Singer-songwriter Martha Redbone’s music flows equally from her own unique, award-winning blend of Native American elements and her deep roots in Appalachian folk and Piedmont blues.

Samedi Détente
January 14-17 (Running Time: 75 minutes)
Dorothée Munyaneza / Compagnie Kadidi (France/Rwanda)

“Samedi détente was a Saturday radio program. In Rwanda, it was the main event of the week. We danced, we sang, we memorized the songs.” How do you speak about the unspeakable? Dorothée Munyaneza was 12 when blood turned Rwanda red in 1994. Twenty years later, she invents her own Samedi détente. Accompanied by Ivorian dancer Nadia Beugré and French musician Alain Mahé, she returns to the memories of her childhood with potent music, electrifying movement, and dispassionate testimony. Rwanda-born Dorothée Munyaneza is a singer, dancer, actor, and choreographer who currently lives in France. She formed Compagnie Kadidi in 2013 to develop her original work. Performed in French with English surtitles.

Now I’m Fine
January 12-17 (Running Time: 100 minutes)
Ahamefule J. Oluo (USA)

Comedian/musician/storyteller Ahamefule J. Oluo leads a team of talented musicians in a grand-scale experimental pop opera about keeping it together. Drawing from darkly funny personal stories about illness, despair, and regeneration, Now I’m Fine ranges from intimate to epic, featuring a 17-piece orchestra and a spectacular cast of performers. Ahamefule J. Oluo is a Seattle-based musician, composer, and comedian, whose storytelling was recently featured on This American Life. He co-founded the Stranger Genius, award-winning hard-jazz quartet Industrial Revelation, and has collaborated with Macklemore, Das Racist, Hey Marseilles, and many others.

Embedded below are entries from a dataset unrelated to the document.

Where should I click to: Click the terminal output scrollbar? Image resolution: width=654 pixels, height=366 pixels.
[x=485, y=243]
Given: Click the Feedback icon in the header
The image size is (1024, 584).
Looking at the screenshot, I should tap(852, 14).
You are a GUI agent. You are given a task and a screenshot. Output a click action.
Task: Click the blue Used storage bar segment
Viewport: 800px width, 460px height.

The Art of Luv (Part 1): Elliot
January 8-17 (Running Time: 60 minutes)
Royal Osiris Karaoke Ensemble (USA)

On May 23, 2014, Elliot Rodger killed 6 people and injured 13 in a rampage motivated by his lack of success with women. Royal Osiris Karaoke Ensemble responds with a ritual-performance based on a cycle of found love stories — a meditation on masculinity, love and longing that confronts humanity’s common search for love as we misunderstand it. Royal Osiris Karaoke Ensemble creates multimedia installation-performances that explore the metaphysics and mythologies of love, desire, and courtship. ROKE was a member of The Public Theater’s Devised Theater Working Group, and has performed at FringeArts Philadelphia, UTR’s INCOMING! Series, Gibney Dance Center, and more.

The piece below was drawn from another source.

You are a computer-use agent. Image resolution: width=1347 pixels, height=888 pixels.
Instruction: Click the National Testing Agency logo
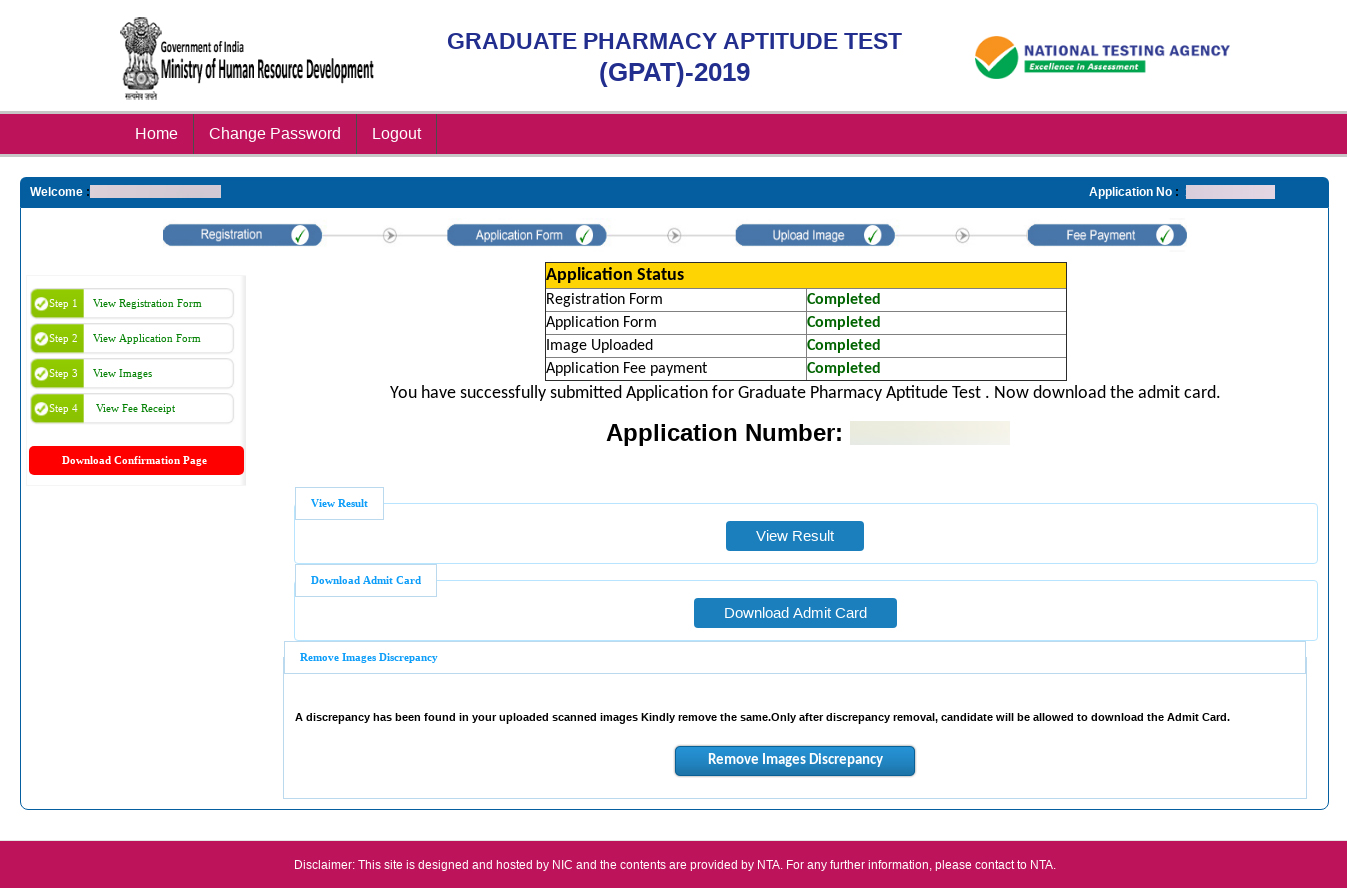pyautogui.click(x=1102, y=57)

Tanya Tagaq in Concert with Nanook of the North
January 15-17 (Running Time: 70 minutes)
Tanya Tagaq (Canada)

In this live concert with film, Inuit throat singer and tour-de-force vocalist Tanya Tagaq creates a mesmerizing soundscape for the controversial 1922 silent film Nanook of the North. Along with percussionist Jean Martin and violinist Jesse Zubot, Tagaq reclaims–through explosive sound–this portrayal of an early 20th century Inuit community in Northern Quebec. Polaris Prize-winning Tanya Tagaq, known for her work with Björk and the Kronos Quartet, is a genre unto herself. Rooted in tradition, her unique vocal style also aligns with avant-garde improvisation, metal, and electronica influences.